• [TASK]
Tally the lines of the records below that contain the string "button". Reply with the count only.

• [SUPPLIED DATA]
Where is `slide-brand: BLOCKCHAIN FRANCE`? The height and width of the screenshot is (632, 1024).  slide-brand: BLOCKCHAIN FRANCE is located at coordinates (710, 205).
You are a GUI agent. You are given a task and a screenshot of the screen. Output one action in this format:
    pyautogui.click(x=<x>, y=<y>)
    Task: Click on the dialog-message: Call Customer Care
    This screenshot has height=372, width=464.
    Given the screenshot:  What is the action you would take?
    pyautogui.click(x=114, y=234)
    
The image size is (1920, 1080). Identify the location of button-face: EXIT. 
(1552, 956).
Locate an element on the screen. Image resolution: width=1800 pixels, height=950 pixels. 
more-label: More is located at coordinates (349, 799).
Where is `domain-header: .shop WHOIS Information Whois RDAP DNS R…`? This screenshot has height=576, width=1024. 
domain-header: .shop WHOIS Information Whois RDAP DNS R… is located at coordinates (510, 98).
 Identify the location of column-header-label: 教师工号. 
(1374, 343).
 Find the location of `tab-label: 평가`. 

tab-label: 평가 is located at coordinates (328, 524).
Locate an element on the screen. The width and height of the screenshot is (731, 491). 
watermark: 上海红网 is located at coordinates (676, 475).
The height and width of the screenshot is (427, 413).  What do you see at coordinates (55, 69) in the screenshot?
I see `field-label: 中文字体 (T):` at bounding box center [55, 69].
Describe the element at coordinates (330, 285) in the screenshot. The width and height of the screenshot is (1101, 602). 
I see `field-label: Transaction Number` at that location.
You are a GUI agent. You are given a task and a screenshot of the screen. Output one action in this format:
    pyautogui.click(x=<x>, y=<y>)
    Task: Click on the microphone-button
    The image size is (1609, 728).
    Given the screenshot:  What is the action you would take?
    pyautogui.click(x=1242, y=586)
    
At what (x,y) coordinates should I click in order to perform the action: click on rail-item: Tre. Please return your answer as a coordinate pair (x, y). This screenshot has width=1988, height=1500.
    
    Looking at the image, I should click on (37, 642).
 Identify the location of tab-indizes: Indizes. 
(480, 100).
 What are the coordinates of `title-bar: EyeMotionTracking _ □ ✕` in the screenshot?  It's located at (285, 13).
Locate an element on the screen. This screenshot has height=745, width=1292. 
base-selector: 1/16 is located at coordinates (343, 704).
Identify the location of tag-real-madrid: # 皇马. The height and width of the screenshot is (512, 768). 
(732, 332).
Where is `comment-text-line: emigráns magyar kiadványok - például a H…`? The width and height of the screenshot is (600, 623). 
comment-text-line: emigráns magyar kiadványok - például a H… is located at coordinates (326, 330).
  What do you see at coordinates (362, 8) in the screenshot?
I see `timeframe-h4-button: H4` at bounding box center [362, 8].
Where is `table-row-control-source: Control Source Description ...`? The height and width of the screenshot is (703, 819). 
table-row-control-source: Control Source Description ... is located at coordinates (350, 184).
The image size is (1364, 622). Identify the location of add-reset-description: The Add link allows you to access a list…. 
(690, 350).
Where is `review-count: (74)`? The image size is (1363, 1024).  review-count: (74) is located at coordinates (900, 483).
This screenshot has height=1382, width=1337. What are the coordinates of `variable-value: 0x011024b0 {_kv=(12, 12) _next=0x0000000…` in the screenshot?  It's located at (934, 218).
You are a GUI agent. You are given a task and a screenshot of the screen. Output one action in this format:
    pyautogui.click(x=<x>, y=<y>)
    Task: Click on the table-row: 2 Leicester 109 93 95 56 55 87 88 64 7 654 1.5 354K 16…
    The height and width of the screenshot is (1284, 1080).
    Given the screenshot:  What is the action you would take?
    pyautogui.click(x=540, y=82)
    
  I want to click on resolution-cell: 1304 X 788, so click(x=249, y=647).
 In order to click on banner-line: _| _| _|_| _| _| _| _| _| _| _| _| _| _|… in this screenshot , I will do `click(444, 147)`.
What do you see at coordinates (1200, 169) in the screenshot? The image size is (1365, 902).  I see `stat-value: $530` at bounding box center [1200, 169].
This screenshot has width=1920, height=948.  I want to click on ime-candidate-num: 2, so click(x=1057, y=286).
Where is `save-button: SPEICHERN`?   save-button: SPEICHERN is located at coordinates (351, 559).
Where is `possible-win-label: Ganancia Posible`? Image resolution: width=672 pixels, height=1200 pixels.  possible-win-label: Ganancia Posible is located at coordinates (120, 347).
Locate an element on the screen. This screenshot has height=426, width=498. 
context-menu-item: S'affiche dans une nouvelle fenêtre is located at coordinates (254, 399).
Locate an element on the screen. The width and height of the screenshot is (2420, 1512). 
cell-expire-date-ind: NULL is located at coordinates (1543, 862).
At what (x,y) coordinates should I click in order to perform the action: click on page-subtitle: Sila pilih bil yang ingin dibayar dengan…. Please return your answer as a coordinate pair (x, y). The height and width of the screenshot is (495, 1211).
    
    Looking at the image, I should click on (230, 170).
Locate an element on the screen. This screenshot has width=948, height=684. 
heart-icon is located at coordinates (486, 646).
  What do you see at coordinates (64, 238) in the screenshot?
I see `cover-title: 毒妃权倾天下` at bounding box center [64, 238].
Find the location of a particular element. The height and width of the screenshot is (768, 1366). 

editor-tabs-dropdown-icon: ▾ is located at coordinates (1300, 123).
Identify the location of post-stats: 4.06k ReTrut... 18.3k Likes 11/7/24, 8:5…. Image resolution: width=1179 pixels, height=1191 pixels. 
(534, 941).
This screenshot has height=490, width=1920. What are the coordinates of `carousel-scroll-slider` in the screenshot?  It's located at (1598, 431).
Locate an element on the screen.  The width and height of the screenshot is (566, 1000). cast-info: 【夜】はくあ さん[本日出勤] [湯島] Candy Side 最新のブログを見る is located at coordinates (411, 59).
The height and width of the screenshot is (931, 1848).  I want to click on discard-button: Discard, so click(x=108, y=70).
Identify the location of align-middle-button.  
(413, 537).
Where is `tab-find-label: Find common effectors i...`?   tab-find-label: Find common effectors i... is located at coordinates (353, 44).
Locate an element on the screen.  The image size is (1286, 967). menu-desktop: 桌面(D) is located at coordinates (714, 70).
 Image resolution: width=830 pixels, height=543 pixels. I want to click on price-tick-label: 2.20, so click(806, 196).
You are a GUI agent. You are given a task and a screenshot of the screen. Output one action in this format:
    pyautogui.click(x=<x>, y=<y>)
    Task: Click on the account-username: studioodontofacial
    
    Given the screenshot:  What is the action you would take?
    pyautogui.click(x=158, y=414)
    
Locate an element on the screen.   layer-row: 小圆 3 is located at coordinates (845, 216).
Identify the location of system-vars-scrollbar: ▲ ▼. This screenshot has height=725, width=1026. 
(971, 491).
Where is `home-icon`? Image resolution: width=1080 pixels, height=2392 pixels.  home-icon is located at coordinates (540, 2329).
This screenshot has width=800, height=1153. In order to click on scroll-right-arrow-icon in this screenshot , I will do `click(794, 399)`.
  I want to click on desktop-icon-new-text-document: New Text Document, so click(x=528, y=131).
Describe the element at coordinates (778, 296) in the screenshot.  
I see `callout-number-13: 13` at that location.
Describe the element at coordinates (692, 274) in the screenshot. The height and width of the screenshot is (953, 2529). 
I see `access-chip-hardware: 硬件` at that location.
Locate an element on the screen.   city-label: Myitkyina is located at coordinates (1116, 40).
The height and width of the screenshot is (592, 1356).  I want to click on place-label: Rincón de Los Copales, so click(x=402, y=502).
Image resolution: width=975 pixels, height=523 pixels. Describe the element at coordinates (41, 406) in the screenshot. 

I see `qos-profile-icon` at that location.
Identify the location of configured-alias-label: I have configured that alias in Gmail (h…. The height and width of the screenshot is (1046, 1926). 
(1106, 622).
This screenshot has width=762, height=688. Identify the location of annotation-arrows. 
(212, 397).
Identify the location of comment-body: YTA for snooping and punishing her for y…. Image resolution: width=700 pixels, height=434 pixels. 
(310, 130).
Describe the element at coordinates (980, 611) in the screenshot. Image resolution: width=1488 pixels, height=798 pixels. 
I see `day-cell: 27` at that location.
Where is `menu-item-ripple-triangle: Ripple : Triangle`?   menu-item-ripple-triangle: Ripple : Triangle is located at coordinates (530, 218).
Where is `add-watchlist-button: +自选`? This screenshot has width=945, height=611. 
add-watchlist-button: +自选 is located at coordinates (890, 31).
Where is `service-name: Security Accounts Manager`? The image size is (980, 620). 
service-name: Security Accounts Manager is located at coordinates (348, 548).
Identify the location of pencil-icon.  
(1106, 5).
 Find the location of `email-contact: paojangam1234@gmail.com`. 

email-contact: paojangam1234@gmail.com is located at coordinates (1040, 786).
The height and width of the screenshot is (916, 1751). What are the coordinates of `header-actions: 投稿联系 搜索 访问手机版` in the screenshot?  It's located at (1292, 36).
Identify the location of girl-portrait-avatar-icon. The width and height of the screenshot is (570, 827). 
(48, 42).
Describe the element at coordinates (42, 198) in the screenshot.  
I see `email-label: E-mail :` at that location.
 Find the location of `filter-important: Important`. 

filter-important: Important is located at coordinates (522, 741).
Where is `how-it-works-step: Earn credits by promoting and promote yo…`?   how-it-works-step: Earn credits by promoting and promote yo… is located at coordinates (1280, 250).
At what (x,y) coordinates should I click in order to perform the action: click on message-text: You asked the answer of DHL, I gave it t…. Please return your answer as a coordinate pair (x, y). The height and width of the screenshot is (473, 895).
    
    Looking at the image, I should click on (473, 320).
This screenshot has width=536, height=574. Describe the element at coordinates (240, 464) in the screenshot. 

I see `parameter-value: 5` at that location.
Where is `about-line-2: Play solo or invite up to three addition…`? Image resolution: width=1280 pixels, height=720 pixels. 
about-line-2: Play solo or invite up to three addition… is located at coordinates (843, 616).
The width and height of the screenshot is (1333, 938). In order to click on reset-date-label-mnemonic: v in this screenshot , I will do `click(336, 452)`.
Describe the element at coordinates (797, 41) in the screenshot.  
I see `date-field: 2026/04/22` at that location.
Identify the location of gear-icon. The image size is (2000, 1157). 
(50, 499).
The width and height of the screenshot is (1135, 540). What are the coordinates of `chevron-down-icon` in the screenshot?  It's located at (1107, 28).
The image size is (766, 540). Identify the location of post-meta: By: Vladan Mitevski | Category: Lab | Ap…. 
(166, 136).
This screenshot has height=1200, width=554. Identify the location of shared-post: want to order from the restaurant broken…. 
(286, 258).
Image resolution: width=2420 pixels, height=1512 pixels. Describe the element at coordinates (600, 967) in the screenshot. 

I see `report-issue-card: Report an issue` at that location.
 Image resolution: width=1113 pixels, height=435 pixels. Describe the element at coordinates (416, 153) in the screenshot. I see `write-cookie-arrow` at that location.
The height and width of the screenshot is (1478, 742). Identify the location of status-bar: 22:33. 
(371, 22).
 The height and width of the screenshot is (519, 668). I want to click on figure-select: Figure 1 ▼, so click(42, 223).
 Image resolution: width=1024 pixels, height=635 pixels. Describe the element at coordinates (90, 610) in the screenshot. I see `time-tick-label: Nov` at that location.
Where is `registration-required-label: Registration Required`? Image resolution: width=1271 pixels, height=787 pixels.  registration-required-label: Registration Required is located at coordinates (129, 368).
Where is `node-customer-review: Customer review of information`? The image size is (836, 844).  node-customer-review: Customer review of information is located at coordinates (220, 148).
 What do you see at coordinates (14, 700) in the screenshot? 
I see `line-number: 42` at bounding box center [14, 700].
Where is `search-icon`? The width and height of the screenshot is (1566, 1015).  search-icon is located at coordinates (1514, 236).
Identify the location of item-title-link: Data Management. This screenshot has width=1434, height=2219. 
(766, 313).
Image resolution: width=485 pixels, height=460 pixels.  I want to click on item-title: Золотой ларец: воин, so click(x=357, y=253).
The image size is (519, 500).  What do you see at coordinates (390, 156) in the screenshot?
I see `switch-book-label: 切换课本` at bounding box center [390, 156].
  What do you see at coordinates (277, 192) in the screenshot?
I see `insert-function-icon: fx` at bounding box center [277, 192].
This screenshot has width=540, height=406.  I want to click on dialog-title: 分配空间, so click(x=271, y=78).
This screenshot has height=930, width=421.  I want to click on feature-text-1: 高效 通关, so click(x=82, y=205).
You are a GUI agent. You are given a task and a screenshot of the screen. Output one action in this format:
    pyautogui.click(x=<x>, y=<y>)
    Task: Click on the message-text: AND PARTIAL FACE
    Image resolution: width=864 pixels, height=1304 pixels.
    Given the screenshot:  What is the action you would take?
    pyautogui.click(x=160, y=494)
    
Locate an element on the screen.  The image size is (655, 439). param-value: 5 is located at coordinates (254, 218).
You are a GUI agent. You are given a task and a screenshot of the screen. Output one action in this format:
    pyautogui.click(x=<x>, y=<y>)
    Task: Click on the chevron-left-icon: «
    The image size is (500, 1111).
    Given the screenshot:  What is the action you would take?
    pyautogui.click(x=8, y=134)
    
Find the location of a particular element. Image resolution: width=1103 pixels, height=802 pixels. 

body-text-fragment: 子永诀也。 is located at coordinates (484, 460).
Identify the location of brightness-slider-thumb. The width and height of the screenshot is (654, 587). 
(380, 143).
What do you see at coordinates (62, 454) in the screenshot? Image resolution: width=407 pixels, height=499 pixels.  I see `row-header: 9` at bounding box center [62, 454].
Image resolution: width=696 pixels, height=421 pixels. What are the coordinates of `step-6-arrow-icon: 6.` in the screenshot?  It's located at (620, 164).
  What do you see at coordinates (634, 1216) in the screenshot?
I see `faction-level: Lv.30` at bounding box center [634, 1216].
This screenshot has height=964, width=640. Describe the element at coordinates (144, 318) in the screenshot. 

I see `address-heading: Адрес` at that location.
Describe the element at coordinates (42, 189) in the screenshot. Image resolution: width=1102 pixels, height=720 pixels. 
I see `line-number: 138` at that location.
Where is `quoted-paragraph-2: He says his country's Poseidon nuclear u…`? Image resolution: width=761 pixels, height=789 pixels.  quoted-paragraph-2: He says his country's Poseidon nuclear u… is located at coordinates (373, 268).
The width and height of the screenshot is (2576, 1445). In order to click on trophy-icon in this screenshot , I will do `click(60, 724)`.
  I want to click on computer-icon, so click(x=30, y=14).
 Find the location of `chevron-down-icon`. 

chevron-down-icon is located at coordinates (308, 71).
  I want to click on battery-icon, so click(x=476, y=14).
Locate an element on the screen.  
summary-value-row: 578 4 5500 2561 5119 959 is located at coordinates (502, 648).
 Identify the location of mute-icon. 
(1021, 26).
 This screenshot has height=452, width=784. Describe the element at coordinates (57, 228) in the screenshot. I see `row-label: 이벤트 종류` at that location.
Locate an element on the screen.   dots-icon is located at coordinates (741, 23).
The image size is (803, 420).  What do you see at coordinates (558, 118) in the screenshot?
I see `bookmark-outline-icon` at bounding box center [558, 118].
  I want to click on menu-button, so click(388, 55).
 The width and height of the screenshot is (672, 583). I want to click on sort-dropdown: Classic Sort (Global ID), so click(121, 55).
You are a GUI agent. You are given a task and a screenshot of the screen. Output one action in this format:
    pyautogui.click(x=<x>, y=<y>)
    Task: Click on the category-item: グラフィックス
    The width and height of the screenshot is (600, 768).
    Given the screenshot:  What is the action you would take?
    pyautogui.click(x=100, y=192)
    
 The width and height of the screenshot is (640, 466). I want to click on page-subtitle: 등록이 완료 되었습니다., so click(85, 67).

• [WRITTEN ANSWER]
9